You are viewing a plain text version of this content. The canonical link for it is here.

Posted to users@camel.apache.org by Vic <vi...@seznam.cz> on 2013/07/18 04:28:14 UTC

Message Processing Performance while splitting

I am processing big file - line by line with camel. The average amount of
processed messages per second is 30k. When I do the same in java using
BufferedReader - the average amount of processed messages per second is
500k. I am processing the same file. This is significant performance lost.
Am I doing something wrong in Camel?

camel route :

from("file:C:/Test?fileName=test_file.txt&noop=true")
.split().tokenize("\n").streaming()
.to("log:INFO?groupSize=10000");

java code:

FileReader fr = new FileReader("C:/Test/test_file.txt");
BufferedReader br = new BufferedReader(fr);
		
long count = 0;
long start = System.currentTimeMillis();
while(br.readLine() != null)
{
	count++;
	if(count % 10000 == 0)
	{
		long now = System.currentTimeMillis();
		long msgPerSecond = 1000*count/(now-start);
		System.out.println(msgPerSecond);
	}
}

br.close();



--
View this message in context: http://camel.465427.n5.nabble.com/Message-Processing-Performance-while-splitting-tp5735824.html
Sent from the Camel - Users mailing list archive at Nabble.com.

Re: Message Processing Performance while splitting

Posted by Willem Jiang <wi...@gmail.com>.

When you add more processors into the route, camel need to do lots of
addition work to handle the message.
If you want a good performance, you should use the Java code to do the loop
in a single method.
But it could be good method for us find the hot spots  the performance
those camel introduces.


Willem Jiang

Red Hat, Inc.
FuseSource is now part of Red Hat
Web: http://www.fusesource.com | http://www.redhat.com
Blog: http://willemjiang.blogspot.com (http://willemjiang.blogspot.com/)
(English)
          http://jnn.iteye.com (http://jnn.javaeye.com/) (Chinese)
Twitter: willemjiang
Weibo: 姜宁willem


On Mon, Jul 22, 2013 at 4:29 AM, Claus Ibsen <cl...@gmail.com> wrote:

> Hi
>
> You cant really compare the 2 approaches.
> In the pure java code you just have a for loop in a single method
> which is as fast as you can go.
> When using Camel routes and the EIPs then a lot more goes on under the
> hood.
>
>
> On Sun, Jul 21, 2013 at 10:12 PM, Viktor Kubinec <vi...@seznam.cz>
> wrote:
> > Thanks Willem.
> >
> > I've created custom splitter, which is using BufferedReader, just as you
> > suggested.
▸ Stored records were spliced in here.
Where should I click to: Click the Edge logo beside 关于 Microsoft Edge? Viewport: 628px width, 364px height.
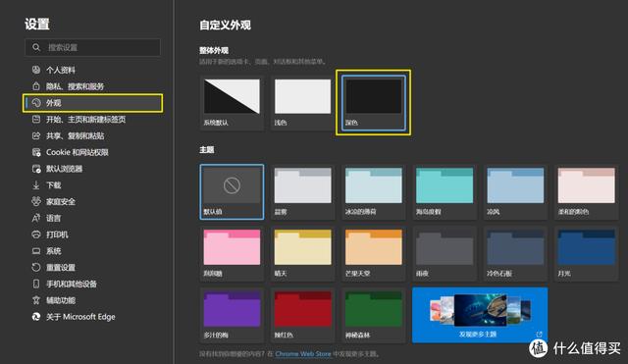[x=36, y=317]
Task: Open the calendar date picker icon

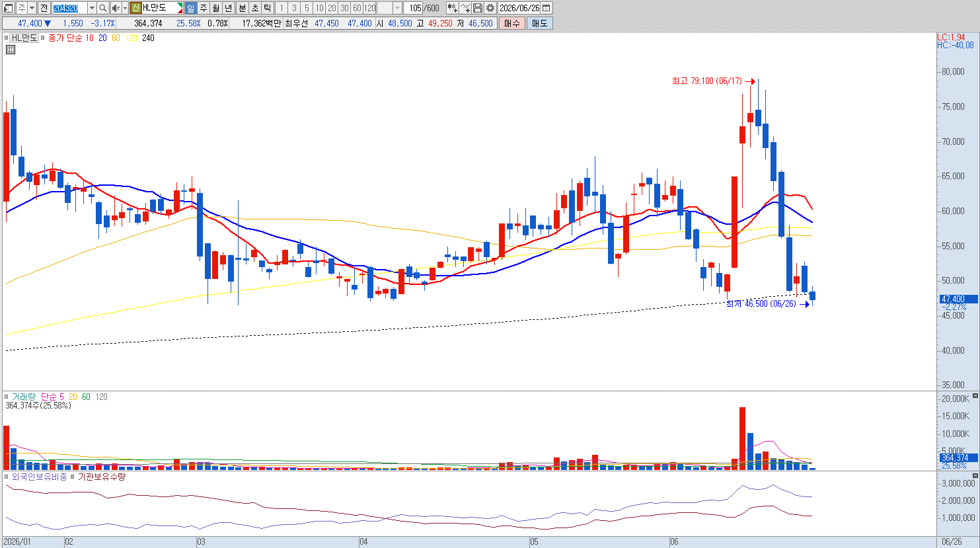Action: tap(547, 8)
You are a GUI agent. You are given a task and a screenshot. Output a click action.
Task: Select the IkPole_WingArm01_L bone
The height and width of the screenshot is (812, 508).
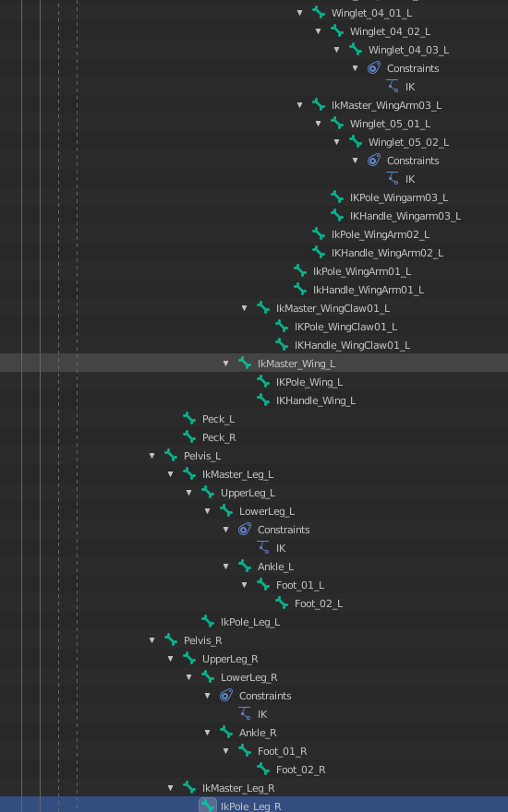tap(362, 271)
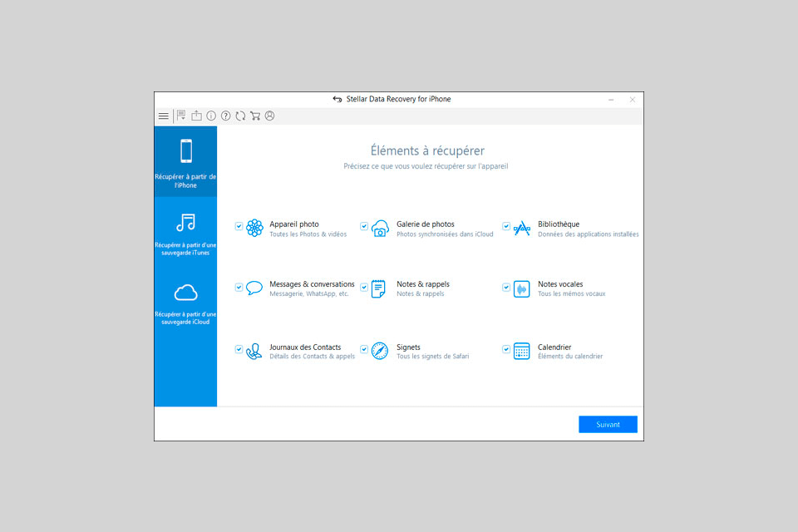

It has improved the performance a bit but it is still much
> slower
> > (10-20x) than the java code that I posted. I have spent bit more time
> > investigating this problem. The code (with documentation on how to use
> it)
> > is available here :
> >
> > https://github.com/Viktor-Kubinec/Camel
> >
> > I am using Apache Camel verison 2.11.1. My test file is ~1Gb large,
> contains
> > 100M rows with message "Test Line" in each row. I have two testing
> scenarios
> > :
> >
> > 1. SplitTest - I just read big file containing short lines, split it
> line by
> > line with my custom splitter and logging the process (every 50k-th
> message)
> >
> > 2. Same as 1. but I've added 10 processors that do nothing (because I
> > observed that adding processors reduces performance)
> >
> > Results :
> >
> > java code : 1.5-2M lines per second - no profiling done
> >
> > 1. 150k lines per second and here are some hot spots (from VisualVM) :
> >
> > java.lang.Class.getSimpleName()  (57.3%)
> > org.apache.camel.processor.MulticastProcessor.doAggregate()  (39.2%)
> > java.io.BufferedReader.readLine()        (3.1%)
> > ...
> >
> > 2. 72k lines per second :
> >
> > org.apache.camel.processor.MulticastProcessor.doAggregate()   (70.5%)
> > java.lang.Class.getSimpleName()  (28.8%)
> > java.io.BufferedReader.readLine()  (0.3%)
> > ...
> >
> > I have saved snapshots from VisualVM - they are available in the github
> > repository (link above) : SplitTest.nps, SplitTestWithProcessors.nps.
> More
> > details are available there.
> >
> > This was done on my laptop. I've read that VisualVM has some effect on
> > performance (~5%). java.lang.Class.getSimpleName() is being called in
> > constructor of org.apache.camel.impl.DefaultUnitOfWork. In first scenario
> > only 3.1% of thread time was spent in the readLine() method. In second
> > scenario it was only 0.3%. That is very low.
> >
> > Is there a way how I can optimize this?
> >
> > Thanks,
> >
> > Viktor
> >
> >
> >
> >
> >
> > --
> > View this message in context:
> http://camel.465427.n5.nabble.com/Message-Processing-Performance-while-splitting-tp5735824p5735979.html
> > Sent from the Camel - Users mailing list archive at Nabble.com.
>
>
>
> --
> Claus Ibsen
> -----------------
> Red Hat, Inc.
> Email: cibsen@redhat.com
> Twitter: davsclaus
> Blog: http://davsclaus.com
> Author of Camel in Action: http://www.manning.com/ibsen
>

Re: Message Processing Performance while splitting

Posted by Claus Ibsen <cl...@gmail.com>.

Hi

You cant really compare the 2 approaches.
In the pure java code you just have a for loop in a single method
which is as fast as you can go.
When using Camel routes and the EIPs then a lot more goes on under the hood.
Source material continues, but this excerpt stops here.